The locations of newly built capacity also will depend on specific RPS plans. Many feasible renewable technologies—wind, solar, geothermal—are location-dependent and have limited location options. This is why wind development is growing in Texas but not in Georgia.
Finally, resource planners need to balance renewable requirements with their demand forecasts and factor in retiring non-renewable resources.
Best practices in IRP require planners to model a variety of uncertainties. Traditionally these include fundamental uncertainties, such as commodity prices ( e.g., fuel, purchased power, emissions), basis, transmission, demand (peak and energy), long-term economic variables (escalation), generator energy limits for hydro or renewable resources, and generator availability (forced outage rates). These typically are best handled using Monte Carlo techniques. In addition to the traditional fundamental stochastic analysis, most IRPs will incorporate stress testing to capture extreme moves in fundamentals—for example, $200/barrel crude oil prices or major weather influences.

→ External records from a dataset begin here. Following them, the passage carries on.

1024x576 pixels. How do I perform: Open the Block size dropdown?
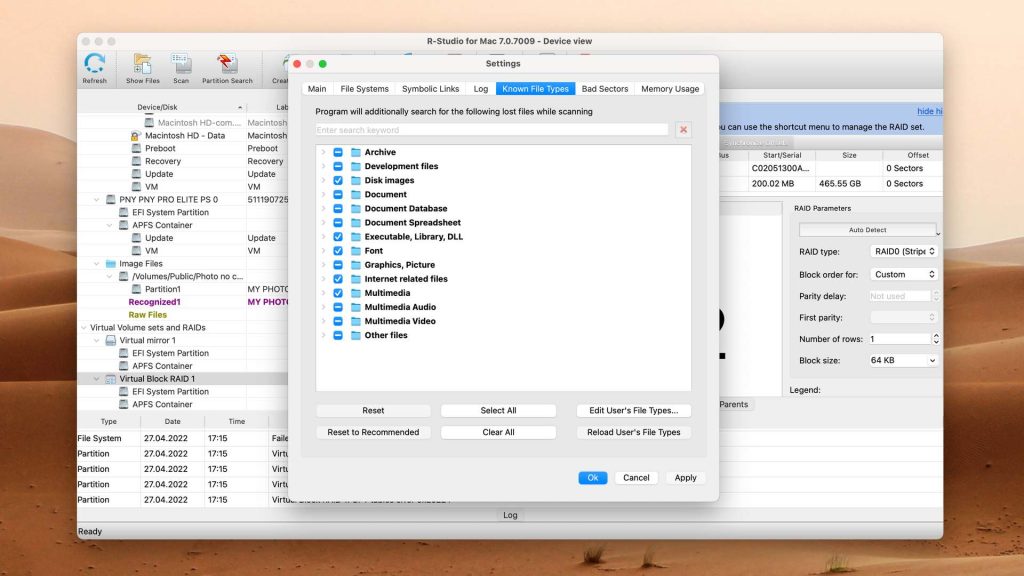(902, 358)
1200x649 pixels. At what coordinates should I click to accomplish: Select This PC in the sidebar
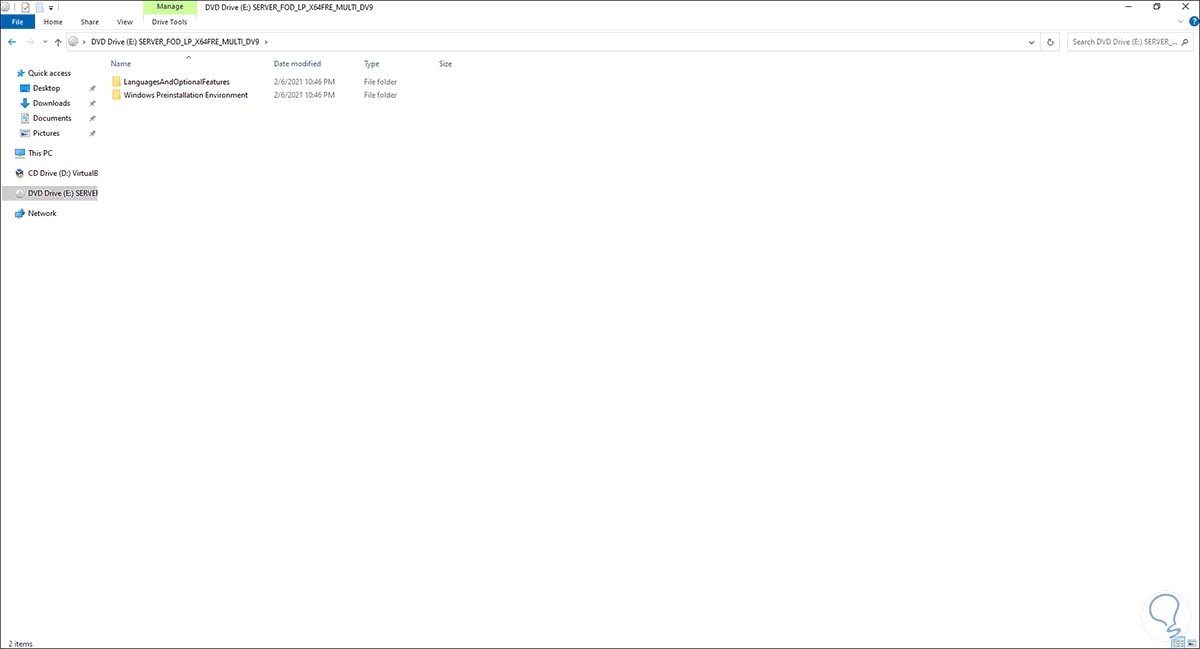pyautogui.click(x=38, y=153)
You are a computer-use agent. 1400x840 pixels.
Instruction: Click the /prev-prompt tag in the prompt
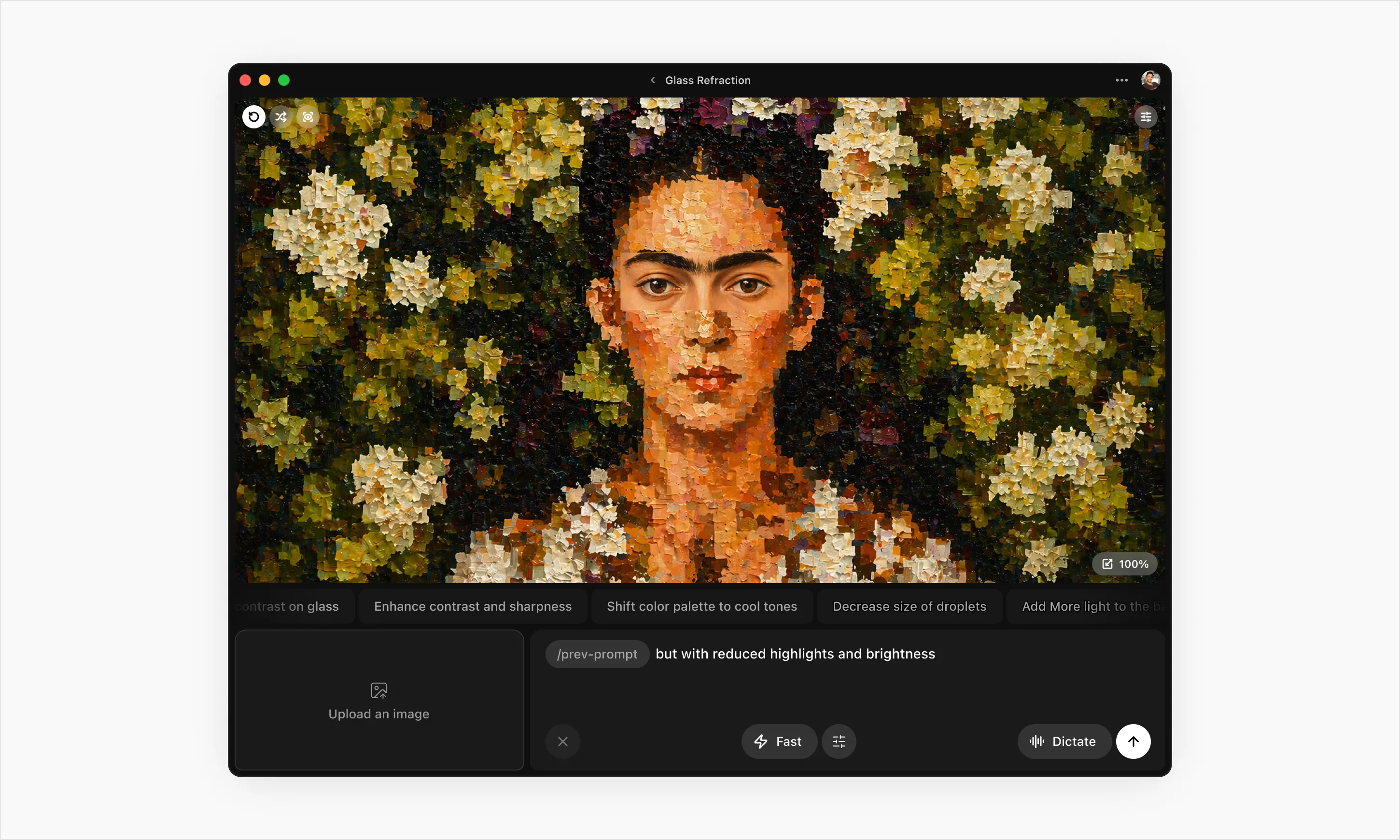597,654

Regulatory uncertainty does not lend itself to traditional stochastic techniques, so planners generally will use scenario analysis to study and quantify the various regulatory possibilities. Because the IRP process is labor intensive, resource planners only can evaluate a limited number of scenarios. The art therefore is in choosing the most relevant scenarios. First, the planner needs to develop a finite, well-defined, and manageable number of scenarios based on known and possible state and national regulations. For example:
• States A and B both at 15 percent in 2020;
• State A at 15 percent, State B at 25 percent in 2020;
• National standard at 15 percent implemented in 2024; or
• National standard at 20 percent implemented in 2025.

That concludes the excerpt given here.